= Beginning of Section =
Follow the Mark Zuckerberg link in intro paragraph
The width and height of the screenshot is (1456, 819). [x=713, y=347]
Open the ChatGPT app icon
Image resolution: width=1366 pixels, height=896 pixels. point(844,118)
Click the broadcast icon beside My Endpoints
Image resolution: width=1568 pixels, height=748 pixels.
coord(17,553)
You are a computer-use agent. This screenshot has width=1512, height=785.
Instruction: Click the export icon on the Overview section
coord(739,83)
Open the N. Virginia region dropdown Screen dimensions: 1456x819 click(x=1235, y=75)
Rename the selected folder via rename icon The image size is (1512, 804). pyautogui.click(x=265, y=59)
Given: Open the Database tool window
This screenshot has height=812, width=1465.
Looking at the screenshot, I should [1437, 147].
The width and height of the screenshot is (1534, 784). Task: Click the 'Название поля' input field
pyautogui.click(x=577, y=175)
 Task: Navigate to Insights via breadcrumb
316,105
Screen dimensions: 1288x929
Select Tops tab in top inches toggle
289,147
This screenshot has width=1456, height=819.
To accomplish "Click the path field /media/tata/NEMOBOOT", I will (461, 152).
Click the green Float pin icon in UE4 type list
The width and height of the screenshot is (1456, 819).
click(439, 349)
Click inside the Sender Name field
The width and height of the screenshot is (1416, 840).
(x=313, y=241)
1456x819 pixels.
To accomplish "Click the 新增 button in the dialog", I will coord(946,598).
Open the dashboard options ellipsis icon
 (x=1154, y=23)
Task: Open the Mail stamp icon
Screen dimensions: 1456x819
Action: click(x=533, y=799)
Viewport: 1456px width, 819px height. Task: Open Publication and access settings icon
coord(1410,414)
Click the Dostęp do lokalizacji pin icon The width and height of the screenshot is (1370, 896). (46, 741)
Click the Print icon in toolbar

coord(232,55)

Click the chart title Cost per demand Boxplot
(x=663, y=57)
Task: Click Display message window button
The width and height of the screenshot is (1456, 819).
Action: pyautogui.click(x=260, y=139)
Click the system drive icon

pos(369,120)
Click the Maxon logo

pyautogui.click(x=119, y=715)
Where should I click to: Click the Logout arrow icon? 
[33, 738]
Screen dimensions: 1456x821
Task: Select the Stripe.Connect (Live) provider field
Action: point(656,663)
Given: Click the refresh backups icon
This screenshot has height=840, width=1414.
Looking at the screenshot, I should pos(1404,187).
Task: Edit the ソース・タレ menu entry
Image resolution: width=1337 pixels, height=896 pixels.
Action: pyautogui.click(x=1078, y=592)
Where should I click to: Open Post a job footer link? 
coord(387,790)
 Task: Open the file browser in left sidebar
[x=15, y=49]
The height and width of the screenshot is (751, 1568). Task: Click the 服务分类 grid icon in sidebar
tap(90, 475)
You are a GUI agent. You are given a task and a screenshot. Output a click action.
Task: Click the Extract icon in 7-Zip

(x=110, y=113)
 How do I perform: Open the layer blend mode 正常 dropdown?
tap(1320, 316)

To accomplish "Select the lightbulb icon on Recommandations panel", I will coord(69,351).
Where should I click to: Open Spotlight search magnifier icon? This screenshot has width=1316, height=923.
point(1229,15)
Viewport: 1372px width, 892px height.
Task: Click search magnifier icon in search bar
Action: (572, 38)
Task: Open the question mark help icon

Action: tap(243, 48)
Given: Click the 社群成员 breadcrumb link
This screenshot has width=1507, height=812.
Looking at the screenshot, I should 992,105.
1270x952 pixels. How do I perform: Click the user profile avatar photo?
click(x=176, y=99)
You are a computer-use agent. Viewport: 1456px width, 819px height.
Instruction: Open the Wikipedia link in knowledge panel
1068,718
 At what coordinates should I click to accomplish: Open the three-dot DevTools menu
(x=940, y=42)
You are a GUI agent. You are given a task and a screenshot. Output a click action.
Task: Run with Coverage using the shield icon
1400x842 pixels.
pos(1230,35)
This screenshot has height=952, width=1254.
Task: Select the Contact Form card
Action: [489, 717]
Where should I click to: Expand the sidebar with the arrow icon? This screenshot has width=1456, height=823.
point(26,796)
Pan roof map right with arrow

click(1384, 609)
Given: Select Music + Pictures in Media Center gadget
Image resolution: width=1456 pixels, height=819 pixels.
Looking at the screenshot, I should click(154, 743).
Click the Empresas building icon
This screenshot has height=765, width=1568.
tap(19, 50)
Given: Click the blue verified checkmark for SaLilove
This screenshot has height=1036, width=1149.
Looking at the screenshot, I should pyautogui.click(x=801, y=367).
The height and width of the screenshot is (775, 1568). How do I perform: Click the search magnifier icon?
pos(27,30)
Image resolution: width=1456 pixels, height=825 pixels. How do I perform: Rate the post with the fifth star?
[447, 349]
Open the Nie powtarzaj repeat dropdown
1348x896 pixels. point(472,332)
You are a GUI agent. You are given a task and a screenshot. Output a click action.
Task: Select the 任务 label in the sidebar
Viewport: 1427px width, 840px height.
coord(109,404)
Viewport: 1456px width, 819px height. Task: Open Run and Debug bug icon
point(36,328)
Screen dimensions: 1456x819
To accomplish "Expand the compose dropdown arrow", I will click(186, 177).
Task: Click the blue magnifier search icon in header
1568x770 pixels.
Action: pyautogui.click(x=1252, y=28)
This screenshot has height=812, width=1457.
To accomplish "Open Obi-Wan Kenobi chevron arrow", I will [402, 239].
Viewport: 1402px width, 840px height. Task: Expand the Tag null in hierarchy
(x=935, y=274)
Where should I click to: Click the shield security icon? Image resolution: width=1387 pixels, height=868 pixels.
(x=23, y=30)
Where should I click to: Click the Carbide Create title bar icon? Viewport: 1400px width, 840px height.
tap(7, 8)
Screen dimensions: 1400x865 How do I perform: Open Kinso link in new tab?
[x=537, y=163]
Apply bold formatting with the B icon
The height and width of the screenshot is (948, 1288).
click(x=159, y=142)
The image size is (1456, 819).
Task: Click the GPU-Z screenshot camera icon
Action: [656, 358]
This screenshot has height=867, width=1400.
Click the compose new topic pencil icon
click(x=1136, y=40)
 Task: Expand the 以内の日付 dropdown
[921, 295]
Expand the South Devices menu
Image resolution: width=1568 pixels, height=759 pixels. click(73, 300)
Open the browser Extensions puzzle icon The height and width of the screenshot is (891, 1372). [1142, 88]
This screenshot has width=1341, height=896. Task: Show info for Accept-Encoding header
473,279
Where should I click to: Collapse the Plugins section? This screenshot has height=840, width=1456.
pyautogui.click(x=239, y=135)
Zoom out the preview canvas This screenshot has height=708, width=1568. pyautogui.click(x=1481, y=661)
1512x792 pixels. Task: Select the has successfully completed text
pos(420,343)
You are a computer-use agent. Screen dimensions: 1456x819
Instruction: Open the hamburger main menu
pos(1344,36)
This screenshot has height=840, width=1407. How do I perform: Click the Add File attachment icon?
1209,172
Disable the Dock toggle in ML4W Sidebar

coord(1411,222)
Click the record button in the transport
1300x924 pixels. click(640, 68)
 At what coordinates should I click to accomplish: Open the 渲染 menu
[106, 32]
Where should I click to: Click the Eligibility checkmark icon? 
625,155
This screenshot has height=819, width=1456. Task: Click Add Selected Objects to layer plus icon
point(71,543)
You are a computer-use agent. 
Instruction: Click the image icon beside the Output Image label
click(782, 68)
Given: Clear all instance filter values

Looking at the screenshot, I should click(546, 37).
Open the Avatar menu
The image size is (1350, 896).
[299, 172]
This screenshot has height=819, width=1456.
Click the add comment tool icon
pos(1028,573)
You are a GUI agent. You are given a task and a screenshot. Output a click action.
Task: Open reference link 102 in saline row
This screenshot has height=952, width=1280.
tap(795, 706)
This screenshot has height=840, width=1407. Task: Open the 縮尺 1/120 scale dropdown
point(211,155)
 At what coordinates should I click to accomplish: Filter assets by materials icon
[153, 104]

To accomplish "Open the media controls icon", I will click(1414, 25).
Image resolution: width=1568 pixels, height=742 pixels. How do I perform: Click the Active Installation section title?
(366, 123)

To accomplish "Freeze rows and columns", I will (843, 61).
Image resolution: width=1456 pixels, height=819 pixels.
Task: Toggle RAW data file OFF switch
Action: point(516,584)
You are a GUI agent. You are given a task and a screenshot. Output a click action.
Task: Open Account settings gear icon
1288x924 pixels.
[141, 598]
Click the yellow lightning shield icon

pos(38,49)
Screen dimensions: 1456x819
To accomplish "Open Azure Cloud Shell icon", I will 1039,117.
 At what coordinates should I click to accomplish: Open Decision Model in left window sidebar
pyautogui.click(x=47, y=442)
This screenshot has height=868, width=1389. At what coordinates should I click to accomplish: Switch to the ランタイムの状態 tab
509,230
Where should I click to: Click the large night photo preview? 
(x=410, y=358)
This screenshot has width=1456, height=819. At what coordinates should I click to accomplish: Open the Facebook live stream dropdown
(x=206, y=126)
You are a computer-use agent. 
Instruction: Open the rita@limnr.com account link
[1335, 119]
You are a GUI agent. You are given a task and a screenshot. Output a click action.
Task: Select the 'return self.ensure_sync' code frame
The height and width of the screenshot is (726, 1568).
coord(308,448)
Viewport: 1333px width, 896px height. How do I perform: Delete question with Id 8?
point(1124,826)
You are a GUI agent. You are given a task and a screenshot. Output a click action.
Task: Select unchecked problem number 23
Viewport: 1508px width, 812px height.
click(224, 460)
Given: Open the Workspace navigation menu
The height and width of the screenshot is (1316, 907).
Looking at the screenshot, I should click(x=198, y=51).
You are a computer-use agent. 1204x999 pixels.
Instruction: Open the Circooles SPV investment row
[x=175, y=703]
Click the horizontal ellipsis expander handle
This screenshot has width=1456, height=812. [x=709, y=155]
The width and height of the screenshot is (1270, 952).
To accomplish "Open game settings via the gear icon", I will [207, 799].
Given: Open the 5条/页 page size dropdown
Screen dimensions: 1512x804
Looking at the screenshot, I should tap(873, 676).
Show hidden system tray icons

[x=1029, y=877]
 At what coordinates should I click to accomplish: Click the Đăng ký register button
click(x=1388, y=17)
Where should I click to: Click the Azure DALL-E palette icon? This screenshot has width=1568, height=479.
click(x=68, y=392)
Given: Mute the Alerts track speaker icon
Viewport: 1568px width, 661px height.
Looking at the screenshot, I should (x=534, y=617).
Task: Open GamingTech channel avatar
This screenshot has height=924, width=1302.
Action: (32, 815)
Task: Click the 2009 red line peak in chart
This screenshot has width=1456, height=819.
= End of Section =
Extract all lines from the data in which "blue" is found.

Given: Click the blue verified checkmark for SaLilove
Task: Click the blue magnifier search icon in header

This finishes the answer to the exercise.